* START DATA FOR THE TASK *

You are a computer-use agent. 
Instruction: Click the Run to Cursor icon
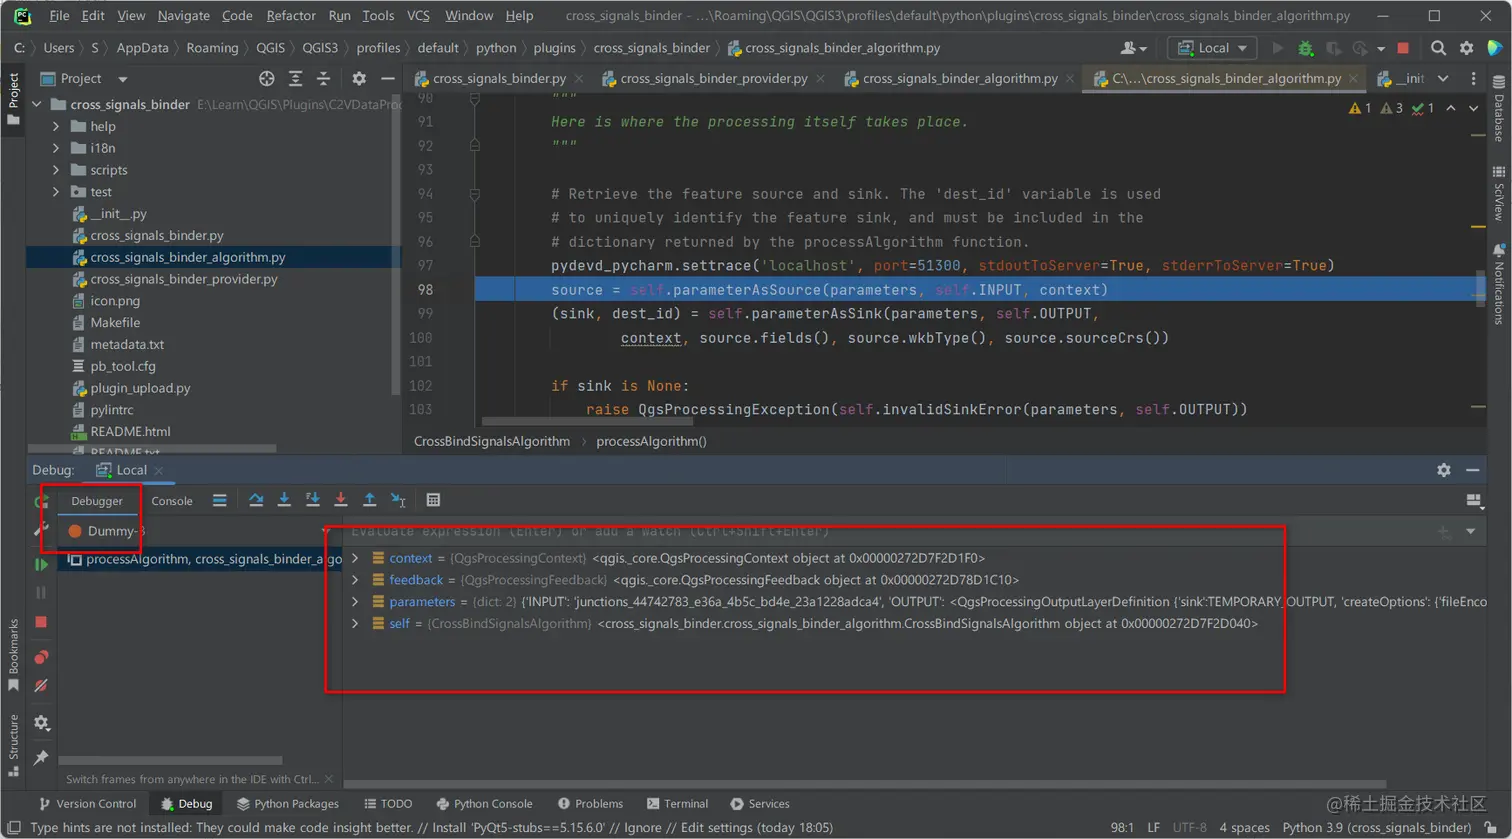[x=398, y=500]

* END DATA FOR THE TASK *
* START DATA FOR THE TASK *

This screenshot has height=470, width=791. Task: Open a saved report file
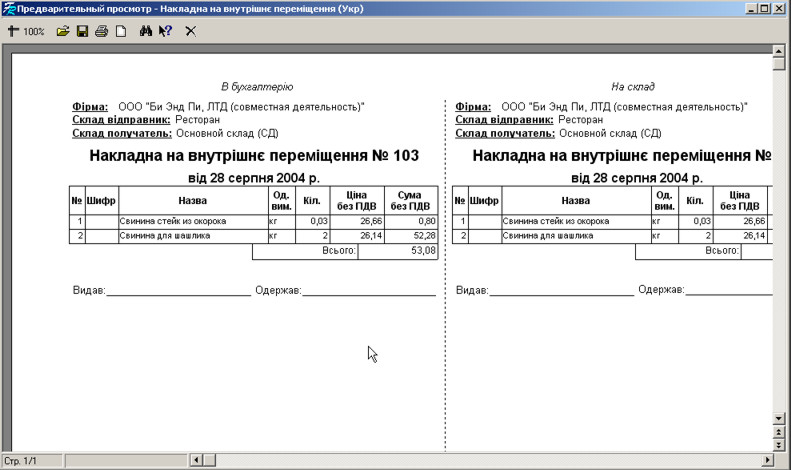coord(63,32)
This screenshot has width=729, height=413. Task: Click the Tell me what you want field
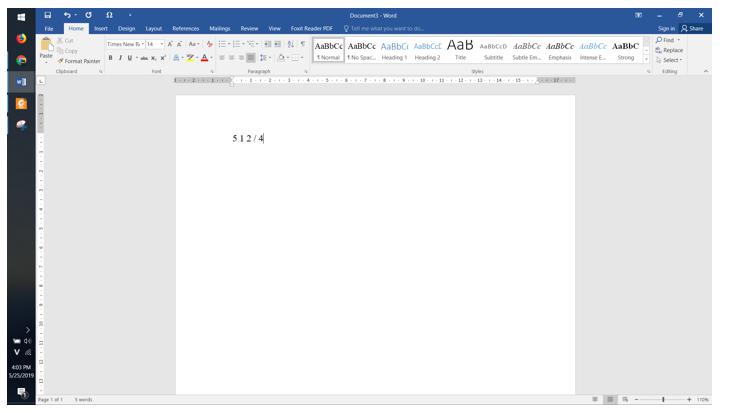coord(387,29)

* END DATA FOR THE TASK *

__BRIEF__:
Set out the rows as a numbered list, beginning at the line that has "This screenshot has width=729, height=413." and stopping after the line that has "coord(387,29)". Leave out blank lines and pictures.

__SOLUTION FOR THIS TASK__:
1. This screenshot has width=729, height=413. Task: Click the Tell me what you want field
2. coord(387,29)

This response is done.